腺病毒是一种非常有效的转基因载体，可插入至37Kb的外源基因，高效的转导效率，可转导不同类型的人组织细胞，不受靶细胞是否为分裂细胞所限制，容易得到高低度，进入细胞内而不整合到宿主细胞基因组，仅瞬间表达，安全性高。由于以上在临床上得到广泛的应用。

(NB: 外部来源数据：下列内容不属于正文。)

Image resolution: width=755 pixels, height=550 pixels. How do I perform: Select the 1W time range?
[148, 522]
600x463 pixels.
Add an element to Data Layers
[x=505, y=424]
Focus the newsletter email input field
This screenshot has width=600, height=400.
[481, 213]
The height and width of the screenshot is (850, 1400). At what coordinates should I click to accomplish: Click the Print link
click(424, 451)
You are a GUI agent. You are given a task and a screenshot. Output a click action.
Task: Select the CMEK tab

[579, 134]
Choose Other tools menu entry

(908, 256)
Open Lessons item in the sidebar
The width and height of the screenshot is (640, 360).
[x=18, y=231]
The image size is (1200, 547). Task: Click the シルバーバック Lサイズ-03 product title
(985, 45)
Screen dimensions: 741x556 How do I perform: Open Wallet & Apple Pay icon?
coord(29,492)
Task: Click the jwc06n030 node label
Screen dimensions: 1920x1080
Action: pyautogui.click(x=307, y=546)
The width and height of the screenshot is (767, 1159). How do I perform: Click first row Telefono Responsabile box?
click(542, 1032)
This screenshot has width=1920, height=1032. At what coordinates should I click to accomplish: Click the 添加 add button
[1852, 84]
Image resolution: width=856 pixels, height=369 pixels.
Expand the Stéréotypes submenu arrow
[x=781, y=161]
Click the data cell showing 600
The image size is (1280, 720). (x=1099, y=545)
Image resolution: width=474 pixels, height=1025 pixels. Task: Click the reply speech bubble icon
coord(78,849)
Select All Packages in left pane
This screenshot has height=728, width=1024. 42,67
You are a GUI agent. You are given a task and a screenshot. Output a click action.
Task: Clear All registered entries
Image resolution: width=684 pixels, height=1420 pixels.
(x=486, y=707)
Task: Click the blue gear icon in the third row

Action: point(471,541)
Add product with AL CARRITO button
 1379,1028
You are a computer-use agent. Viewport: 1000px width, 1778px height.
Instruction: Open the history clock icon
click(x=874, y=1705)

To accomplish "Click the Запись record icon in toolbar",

为了提高腺病毒载体的基因容量，安全性，科学家利用基因工程技术，不断地对腺病毒载体急性改造。第一代腺病毒载体是将E1和E3基因剔除，提高了其免疫原性，可以插入4.5Kb的外源基因。第二代腺病毒载体，剔除了E2/E4基因，载体容量得到了提高，但是与第一代比较，免疫反应比较弱，产量比较低，滴度降低。第三代腺病毒载体也称为辅助病毒载体（helper-dependent vector）或无病毒载体（gutless vector）,指全部或大部分腺病毒基因组缺失，仅保留了ITR和包装信号序列。外源基因容量大幅度提高，可达37Kb，由于无病毒蛋白表达，降低了免疫反应，安全性得到了大幅提高。这一载体系统需要一个腺病毒突变体作为辅助病毒。

大规模腺病毒下游纯化面临着巨大的挑战：一个完整的腺病毒颗粒，包含2700多种蛋白亚基，分子量达165MDa，分子大小约为0.1um。这些复杂的颗粒很容易产生成千上万钟的电荷异构体，给下游纯化带来巨大的压力，增加了纯化的复杂性。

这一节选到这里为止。